To do
Only the lines from the one with "Where should I click to: Click the Objective" through the last belong in the output; print them exactly as given below.

Items listed in a dataset
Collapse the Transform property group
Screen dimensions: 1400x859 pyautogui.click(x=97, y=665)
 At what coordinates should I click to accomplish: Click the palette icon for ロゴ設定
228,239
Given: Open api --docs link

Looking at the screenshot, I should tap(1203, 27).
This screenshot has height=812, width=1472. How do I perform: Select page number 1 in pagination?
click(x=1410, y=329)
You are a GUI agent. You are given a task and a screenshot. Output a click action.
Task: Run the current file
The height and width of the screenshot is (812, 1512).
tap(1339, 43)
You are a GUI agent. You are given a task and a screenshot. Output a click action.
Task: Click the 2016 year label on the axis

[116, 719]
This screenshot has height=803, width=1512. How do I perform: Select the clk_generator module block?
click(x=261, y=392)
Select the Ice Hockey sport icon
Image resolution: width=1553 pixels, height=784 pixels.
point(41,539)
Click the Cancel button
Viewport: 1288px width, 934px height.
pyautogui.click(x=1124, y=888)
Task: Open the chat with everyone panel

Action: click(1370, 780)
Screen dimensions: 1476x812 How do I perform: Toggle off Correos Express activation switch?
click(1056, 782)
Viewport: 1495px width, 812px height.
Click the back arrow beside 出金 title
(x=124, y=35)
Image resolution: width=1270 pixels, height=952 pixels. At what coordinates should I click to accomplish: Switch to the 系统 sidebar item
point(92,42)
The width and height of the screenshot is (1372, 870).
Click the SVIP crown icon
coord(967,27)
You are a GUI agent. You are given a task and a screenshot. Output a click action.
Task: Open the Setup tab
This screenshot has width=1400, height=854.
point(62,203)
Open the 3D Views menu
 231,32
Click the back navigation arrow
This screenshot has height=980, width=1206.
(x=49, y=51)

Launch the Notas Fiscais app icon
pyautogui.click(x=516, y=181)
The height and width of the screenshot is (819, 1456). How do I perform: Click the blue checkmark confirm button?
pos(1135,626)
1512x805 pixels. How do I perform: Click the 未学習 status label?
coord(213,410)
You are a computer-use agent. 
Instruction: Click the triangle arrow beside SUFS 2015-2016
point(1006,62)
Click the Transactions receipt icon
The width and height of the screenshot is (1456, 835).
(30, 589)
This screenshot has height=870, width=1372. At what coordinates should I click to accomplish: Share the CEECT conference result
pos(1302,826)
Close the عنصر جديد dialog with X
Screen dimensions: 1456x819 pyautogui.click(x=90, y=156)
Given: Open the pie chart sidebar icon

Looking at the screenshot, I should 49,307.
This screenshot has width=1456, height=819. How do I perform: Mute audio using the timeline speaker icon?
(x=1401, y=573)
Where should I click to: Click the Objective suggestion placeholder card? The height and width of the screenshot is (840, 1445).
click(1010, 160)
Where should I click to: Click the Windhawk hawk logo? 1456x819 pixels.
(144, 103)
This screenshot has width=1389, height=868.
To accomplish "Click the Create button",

Result
Where should I click to: Click the Objective suggestion placeholder card? The height and width of the screenshot is (840, 1445).
click(1010, 160)
Where should I click to: Click the Windhawk hawk logo? 1456x819 pixels.
(144, 103)
This screenshot has width=1389, height=868.
To accomplish "Click the Create button",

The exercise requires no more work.